Here’s one important (and surprising) thing to remember about QuarkXPress 9.1: QuarkXPress 9.0 cannot open files saved in QuarkXPress 9.1 or later. Instead, you must either encourage your co-workers to upgrade to the free 9.1 or export 9.1 documents to version 8.0 format, which then can open in 9.0. (Although that sounds like more steps, it’s actually the same number of steps as if there was a way to export to 9.0.) This is the first time in Quark’s history that a “dot” release (9.1) creates documents that can’t be opened in the previous “dot” release (9.0).
Buying Advice
For many publishers, QuarkXPress 9.1 and its App Studio open an affordable door to publishing an iPad app. With millions of existing books, magazines, and journals already in the QuarkXPress format, upgrading to version 9.1 and converting them to digital format with App Studio is a smart choice.
 

  • Anonymous says:

    So, with “issue licensing”, it would appear Quark has figured out a way to generate a constant revenue stream from anyone simply using their product.

    Sounds like the old Quark is still around.

    Since I had been contemplating doing a monthly iPad publication, I was giving serious thought to this version of Quark, but this licensing issue is a deal breaker.

  • Jay J Nelson says:

    Guest: I don’t think you’ll find a less expensive option elsewhere. The license fee is to pay for the cost of each issue being linked to your original app, through Apple.

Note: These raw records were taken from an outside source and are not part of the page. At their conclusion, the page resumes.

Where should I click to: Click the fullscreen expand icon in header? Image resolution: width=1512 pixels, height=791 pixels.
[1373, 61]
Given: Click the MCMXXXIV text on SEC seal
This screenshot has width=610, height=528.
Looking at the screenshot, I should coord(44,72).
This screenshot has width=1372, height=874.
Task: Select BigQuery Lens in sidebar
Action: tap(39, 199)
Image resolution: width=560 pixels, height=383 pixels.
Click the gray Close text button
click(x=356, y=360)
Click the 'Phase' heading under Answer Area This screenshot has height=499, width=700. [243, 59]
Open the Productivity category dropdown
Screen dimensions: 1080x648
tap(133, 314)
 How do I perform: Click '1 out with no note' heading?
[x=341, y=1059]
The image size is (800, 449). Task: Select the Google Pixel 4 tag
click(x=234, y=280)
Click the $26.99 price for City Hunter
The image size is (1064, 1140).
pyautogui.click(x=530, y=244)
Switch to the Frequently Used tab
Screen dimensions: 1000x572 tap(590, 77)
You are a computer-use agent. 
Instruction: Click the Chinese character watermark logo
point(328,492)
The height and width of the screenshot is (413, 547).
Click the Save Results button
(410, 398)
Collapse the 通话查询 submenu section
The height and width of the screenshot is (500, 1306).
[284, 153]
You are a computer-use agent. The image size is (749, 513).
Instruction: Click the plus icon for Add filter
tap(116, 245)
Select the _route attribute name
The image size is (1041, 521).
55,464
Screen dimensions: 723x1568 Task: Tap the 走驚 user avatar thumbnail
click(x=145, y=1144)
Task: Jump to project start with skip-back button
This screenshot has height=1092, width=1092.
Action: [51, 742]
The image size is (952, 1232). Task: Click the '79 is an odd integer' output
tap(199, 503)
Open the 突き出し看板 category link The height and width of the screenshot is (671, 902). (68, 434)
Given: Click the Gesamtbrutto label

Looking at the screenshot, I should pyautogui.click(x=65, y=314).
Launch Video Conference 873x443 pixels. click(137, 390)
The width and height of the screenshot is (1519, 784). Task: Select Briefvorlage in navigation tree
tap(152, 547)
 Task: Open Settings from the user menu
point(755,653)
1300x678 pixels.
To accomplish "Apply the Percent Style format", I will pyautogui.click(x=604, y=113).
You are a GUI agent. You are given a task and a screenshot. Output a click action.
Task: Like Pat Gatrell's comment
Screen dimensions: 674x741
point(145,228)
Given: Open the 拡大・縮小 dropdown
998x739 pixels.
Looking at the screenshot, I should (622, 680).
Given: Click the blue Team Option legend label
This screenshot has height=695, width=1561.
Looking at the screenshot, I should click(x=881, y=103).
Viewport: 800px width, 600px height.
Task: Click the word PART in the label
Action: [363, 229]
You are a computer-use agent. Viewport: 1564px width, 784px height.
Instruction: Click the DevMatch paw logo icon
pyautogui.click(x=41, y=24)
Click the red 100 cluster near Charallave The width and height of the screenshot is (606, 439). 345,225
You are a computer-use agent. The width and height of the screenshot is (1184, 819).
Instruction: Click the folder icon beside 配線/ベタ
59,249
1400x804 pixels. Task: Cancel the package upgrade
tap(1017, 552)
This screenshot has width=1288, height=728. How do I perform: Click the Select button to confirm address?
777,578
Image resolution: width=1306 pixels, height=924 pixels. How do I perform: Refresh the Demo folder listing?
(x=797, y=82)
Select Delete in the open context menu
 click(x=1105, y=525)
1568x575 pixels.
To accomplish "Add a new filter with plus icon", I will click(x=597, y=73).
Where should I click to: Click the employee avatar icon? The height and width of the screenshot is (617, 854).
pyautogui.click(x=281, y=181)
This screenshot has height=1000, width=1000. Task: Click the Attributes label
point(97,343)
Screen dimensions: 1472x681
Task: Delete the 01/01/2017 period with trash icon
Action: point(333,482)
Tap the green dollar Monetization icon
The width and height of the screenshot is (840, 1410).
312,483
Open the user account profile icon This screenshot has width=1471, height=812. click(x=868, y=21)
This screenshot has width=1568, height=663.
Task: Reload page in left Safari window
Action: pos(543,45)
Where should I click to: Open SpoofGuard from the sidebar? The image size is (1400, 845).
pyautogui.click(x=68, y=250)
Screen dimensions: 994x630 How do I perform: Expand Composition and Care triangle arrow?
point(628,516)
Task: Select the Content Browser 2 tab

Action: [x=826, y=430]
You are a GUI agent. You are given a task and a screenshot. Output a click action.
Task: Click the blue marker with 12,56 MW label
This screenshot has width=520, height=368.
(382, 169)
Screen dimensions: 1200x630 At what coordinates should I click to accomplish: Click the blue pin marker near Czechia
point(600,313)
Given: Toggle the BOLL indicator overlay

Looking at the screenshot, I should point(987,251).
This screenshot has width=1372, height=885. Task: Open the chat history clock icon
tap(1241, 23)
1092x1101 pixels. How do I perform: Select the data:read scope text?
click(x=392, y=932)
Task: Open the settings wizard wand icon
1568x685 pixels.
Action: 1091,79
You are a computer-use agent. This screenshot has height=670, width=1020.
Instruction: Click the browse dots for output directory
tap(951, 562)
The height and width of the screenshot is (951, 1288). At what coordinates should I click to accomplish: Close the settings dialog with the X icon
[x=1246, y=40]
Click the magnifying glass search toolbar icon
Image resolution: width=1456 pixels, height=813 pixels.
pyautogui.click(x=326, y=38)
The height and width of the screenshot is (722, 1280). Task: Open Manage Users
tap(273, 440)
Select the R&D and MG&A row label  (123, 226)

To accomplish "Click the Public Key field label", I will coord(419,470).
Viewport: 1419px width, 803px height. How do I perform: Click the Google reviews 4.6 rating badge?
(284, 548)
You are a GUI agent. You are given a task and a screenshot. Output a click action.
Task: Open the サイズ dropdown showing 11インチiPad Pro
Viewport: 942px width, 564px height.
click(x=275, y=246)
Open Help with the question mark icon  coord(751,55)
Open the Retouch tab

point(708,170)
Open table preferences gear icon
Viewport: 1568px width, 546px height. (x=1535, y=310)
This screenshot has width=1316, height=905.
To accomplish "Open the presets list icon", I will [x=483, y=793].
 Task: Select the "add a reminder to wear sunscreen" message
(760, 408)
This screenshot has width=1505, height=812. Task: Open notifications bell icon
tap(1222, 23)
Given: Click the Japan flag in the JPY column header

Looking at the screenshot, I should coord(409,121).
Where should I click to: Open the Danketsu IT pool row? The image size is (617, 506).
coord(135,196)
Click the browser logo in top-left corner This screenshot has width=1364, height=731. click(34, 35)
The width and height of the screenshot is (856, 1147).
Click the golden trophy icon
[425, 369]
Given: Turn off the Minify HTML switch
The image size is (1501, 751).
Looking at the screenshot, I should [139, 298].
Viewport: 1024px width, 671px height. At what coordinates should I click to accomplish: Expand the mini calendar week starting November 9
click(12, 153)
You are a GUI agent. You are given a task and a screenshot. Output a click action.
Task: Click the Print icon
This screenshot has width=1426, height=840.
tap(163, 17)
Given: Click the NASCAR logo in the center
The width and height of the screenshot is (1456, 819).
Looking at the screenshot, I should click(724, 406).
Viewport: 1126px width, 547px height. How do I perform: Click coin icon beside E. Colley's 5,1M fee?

    If you find a solution that costs less, PLEASE post it here. I think we’ll all be interested in it!

  • Anonymous says:

    I agree completely Jay. At least Quark only charges a one-off fee and then you have no ongoing financial commitment to them. In contrast Adobe charges you a monthly fee that works out multiple times more expensive than Quark and as soon as you stop paying them guess what…your app and content are no longer in the App Store i.e. you have no control over it at all. I think Adobe’s starting point is $6000+. This is way cheaper – not free – but way cheaper.

  • Anonymous says:

    Jay, the funny thing is that when you use InDesign and you buy the full version of Quark 9 plus Markzware’s ID2Q converter, you are still cheaper using Quark’s iPad solution than Adobe’s DPS.

    Scary. And who would have thought that ten years ago? :D

  • Anonymous says:

    Nice analysis. It’s the first I’ve heard of it.

    With QuarkXPress 9.1 App Studio would you be able to create interactivity like making notes in a textbook that automatically get shunted to a study section, for instance? Or complete a built-in homework assignment that can then be sent to your instructor or posted in an educational CMS like Moodle? Does this level of interactivity still require outside tools/iOS developer?

  • Dan Logan says:

    Advanced interactivity like those mentioned can typically be implemented as WebKit views using HTML and JavaScript. So yes it’s possible but it would require an outside tool and skill set as Quark App Studio is mainly geared towards creative pros without programming expertise.

    The Notes example is a bit tricker as you would probably want access to the text of the document itself, and a web view cannot directly interact with the content of the page. If you want that level of interaction then you might need to go with a custom reader framework. However the quiz example could be done fairly easily with an embedded web view if you can write the JavaScript.